Rows of pointing data:
◆ ◆ ◆

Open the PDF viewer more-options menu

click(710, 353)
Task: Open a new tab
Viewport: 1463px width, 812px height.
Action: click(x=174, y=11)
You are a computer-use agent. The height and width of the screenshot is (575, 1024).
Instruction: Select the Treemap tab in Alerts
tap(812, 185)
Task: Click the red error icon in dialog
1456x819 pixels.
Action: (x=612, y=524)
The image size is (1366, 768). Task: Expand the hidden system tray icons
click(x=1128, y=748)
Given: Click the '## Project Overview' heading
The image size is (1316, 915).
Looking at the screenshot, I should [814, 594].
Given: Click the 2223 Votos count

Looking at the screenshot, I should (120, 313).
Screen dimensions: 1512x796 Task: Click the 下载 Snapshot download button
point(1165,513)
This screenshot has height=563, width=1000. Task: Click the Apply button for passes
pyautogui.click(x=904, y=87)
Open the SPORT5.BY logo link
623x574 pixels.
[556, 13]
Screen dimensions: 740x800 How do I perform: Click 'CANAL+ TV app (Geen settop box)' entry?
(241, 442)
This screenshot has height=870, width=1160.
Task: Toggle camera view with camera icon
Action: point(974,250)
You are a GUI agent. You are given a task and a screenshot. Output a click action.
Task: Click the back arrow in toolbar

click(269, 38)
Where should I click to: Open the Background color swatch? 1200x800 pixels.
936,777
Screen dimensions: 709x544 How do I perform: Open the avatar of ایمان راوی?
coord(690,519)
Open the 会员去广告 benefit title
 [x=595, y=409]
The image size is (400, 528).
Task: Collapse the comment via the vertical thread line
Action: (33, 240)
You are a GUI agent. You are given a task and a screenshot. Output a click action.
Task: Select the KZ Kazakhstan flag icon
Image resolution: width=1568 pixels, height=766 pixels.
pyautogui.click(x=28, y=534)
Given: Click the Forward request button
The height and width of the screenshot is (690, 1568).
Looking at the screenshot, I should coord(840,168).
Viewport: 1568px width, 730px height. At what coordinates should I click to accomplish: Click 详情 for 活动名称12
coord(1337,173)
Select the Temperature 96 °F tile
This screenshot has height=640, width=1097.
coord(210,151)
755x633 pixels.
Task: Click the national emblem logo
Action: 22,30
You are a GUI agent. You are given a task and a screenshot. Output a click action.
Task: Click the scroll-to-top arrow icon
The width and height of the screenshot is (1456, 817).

◆ ◆ ◆

### What is being asked
Extract every line of the material above and reproduce each one verbatim, from the first to the last.

### Output for this task
Open the PDF viewer more-options menu

click(710, 353)
Task: Open a new tab
Viewport: 1463px width, 812px height.
Action: click(x=174, y=11)
You are a computer-use agent. The height and width of the screenshot is (575, 1024).
Instruction: Select the Treemap tab in Alerts
tap(812, 185)
Task: Click the red error icon in dialog
1456x819 pixels.
Action: (x=612, y=524)
The image size is (1366, 768). Task: Expand the hidden system tray icons
click(x=1128, y=748)
Given: Click the '## Project Overview' heading
The image size is (1316, 915).
Looking at the screenshot, I should [814, 594].
Given: Click the 2223 Votos count

Looking at the screenshot, I should (120, 313).
Screen dimensions: 1512x796 Task: Click the 下载 Snapshot download button
point(1165,513)
This screenshot has height=563, width=1000. Task: Click the Apply button for passes
pyautogui.click(x=904, y=87)
Open the SPORT5.BY logo link
623x574 pixels.
[556, 13]
Screen dimensions: 740x800 How do I perform: Click 'CANAL+ TV app (Geen settop box)' entry?
(241, 442)
This screenshot has height=870, width=1160.
Task: Toggle camera view with camera icon
Action: point(974,250)
You are a GUI agent. You are given a task and a screenshot. Output a click action.
Task: Click the back arrow in toolbar

click(269, 38)
Where should I click to: Open the Background color swatch? 1200x800 pixels.
936,777
Screen dimensions: 709x544 How do I perform: Open the avatar of ایمان راوی?
coord(690,519)
Open the 会员去广告 benefit title
 [x=595, y=409]
The image size is (400, 528).
Task: Collapse the comment via the vertical thread line
Action: (33, 240)
You are a GUI agent. You are given a task and a screenshot. Output a click action.
Task: Select the KZ Kazakhstan flag icon
Image resolution: width=1568 pixels, height=766 pixels.
pyautogui.click(x=28, y=534)
Given: Click the Forward request button
The height and width of the screenshot is (690, 1568).
Looking at the screenshot, I should coord(840,168).
Viewport: 1568px width, 730px height. At what coordinates should I click to accomplish: Click 详情 for 活动名称12
coord(1337,173)
Select the Temperature 96 °F tile
This screenshot has height=640, width=1097.
coord(210,151)
755x633 pixels.
Task: Click the national emblem logo
Action: 22,30
You are a GUI agent. You are given a task and a screenshot. Output a click action.
Task: Click the scroll-to-top arrow icon
The width and height of the screenshot is (1456, 817).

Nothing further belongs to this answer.